Wir Frauen wollen gefallen, wir wollen gemocht werden. Daran hat auch die Emanzipation nicht viel geändert, sagen Psychologen. Dabei kann ein wenig Egoismus gar nicht schaden - und das Wort «Nein» uns ganz weit nach vorne bringen.
Wir Frauen, wir wollen gefallen. Wir wollen gemocht und geliebt werden, wir wollen wir selbst sein und doch immer wieder eine andere, eine aufregendere Frau. Alles nur um - wir sagten es bereits - zu gefallen. Erst unserem Vater, damit wir seine kleine Prinzessin bleiben, dann unserem Freund, unserem Chef - einfach allen.
Wir bleiben dabei auf der Strecke. «Männer haben den Egoisten in sich», sagt der Alltagspsychologe Alfred Gebert aus Münster. Frauen hingegen nicht, die meisten denken zuerst an andere - dann an sich.
Dabei soll es nicht darum gehen, egoistisch und mit Scheuklappen durch die Gegend zu laufen, nach dem Motto: «Nach mir die Sintflut.» Vielmehr, so der Psychologe, solle man den «goldenen Mittelweg» finden. Eine Mischung aus Altruismus und Egoismus, ein Teamplayer, der seinen Willen kennt und seine Wünsche einfordert.
«Wer ‹Ja› sagt, wenn er ‹Nein› meint, ist letztlich schwach, weil er sich - aus Angst oder auch nur, weil er beliebt sein möchte - für andere mehr engagiert und scheinbar selbstlos handelt», sagt Alfred Gebert. Dabei solle die eigene Selbstverwirklichung für uns genauso wichtig sein wie von anderen gemocht zu werden.
Wir Frauen sind gerne viele Frauen auf einmal
Aber warum sind wir so? Warum sagen wir Frauen lieber mit Magengrimmen «Ja, kann ich machen» statt mit einem erleichterten Lächeln «Nein, mache ich nicht»? Der Experte sagt: «Frauen sind zu brav erzogen.» Es sei einfach Teil unserer Persönlichkeit geworden. Wir wollen eben nicht nur eine gute Angestellte sein, sondern auch eine gute Lebensgefährtin, eine gute Freundin, eine aufmerksame Zuhörerin, eine gute Mutter und die gute Seele eines Unternehmens. Wir Frauen sind gerne viele Frauen auf einmal - und bleiben mit den vielen Persönlichkeiten selbst auf der Strecke.
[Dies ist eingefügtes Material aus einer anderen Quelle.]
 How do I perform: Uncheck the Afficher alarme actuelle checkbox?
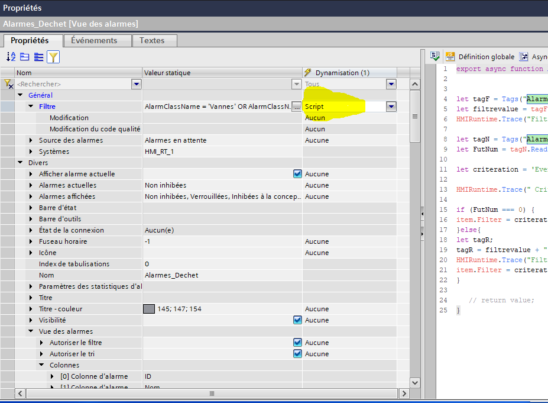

«Dabei», sagt Alfred Gebert «ist gesunder Egoismus gar nicht so schwer.» Eigentlich ist er sogar ganz leicht - und klingt verlockend. Denn wir sollten uns nicht ständig Sorgen machen, ob wir gemocht werden. Sprich: Keine Gedankenspiralen mehr, in denen einfache Handbewegungen anderer Menschen exzessiv interpretiert werden. Es sollte uns einfach egal sein, nicht jeder kann uns mögen.
«Nein» sagen - mit einem Lächeln im Gesicht
Und: «Sie sollten selbst entscheiden, was Sie wollen und was Sie können», sagt der Psychologe. Wenn wir keine Überstunden machen wollen, weil wir einfach nicht können: «Nein» sagen. Und das, sagt Alfred Gebert, kommt richtig verkauft und rübergebracht auch gut beim Chef an. «Wer mit einem Lächeln und mit strahlenden Augen sagt, dass er gerne Überstunden machen würde, aber ausgerechnet heute nicht kann - der gewinnt an Respekt, hat sich grundsätzlich nicht gegen Überstunden ausgesprochen und eigentlich keine Abstriche gemacht.»
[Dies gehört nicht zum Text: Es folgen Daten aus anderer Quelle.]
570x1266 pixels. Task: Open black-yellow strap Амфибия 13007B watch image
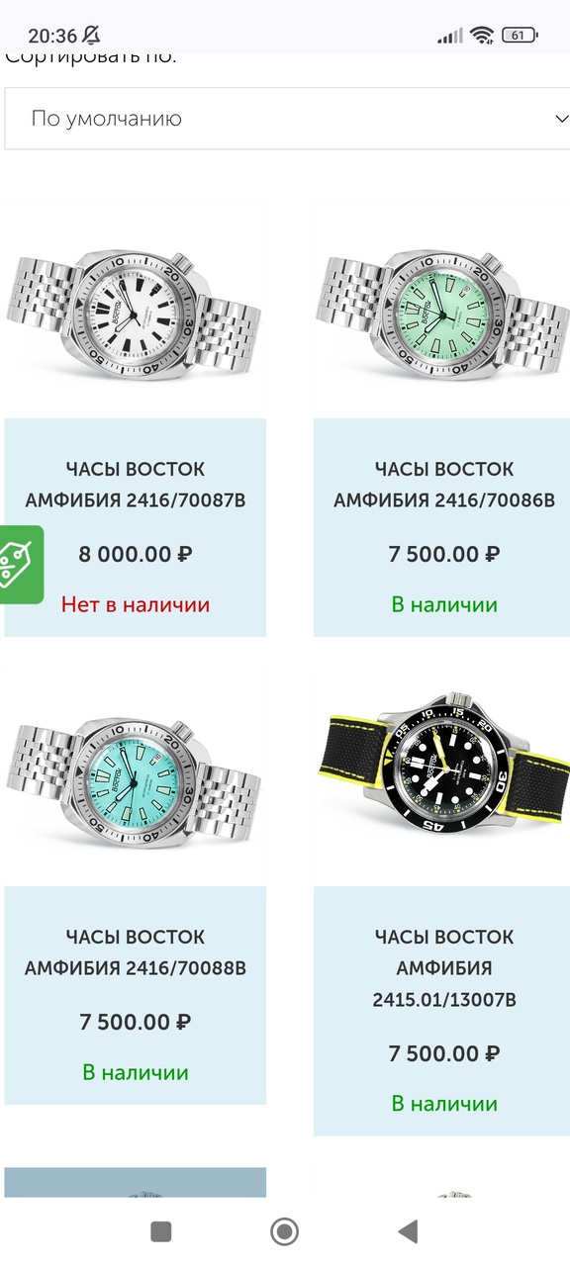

Das sei gesunder Optimismus: «Zu sich selber stehen und dabei niemandem weh tun», sagt Alfred Gebert: «Egoismus hat seine guten Seiten. Und davon profitieren auch andere Leute, wenn wir zufrieden und gelassen unsere Arbeit erledigen und einspringen können, wenn andere uns brauchen.»
Das ist genau das, was wir bei unseren Vorbildern sehen. Bei den Frauen, die uns schon immer irgendwie begeisterten, aber zu weit weg erschienen, zu wagemutig: Pipi Langstrumpf beispielsweise. Die viel und häufig «Nein» sagt, aber für ihre Freunde immer da ist. Dass die Frau vom Amt sie nicht mag? Na und?! Oder Bibi Blocksberg, die auch «Nein» sagt - und die Heldin der Stadt ist. Das finden wir gut und sagen an dieser Stelle auch: «Nein». Ein Grund wird uns schon einfallen.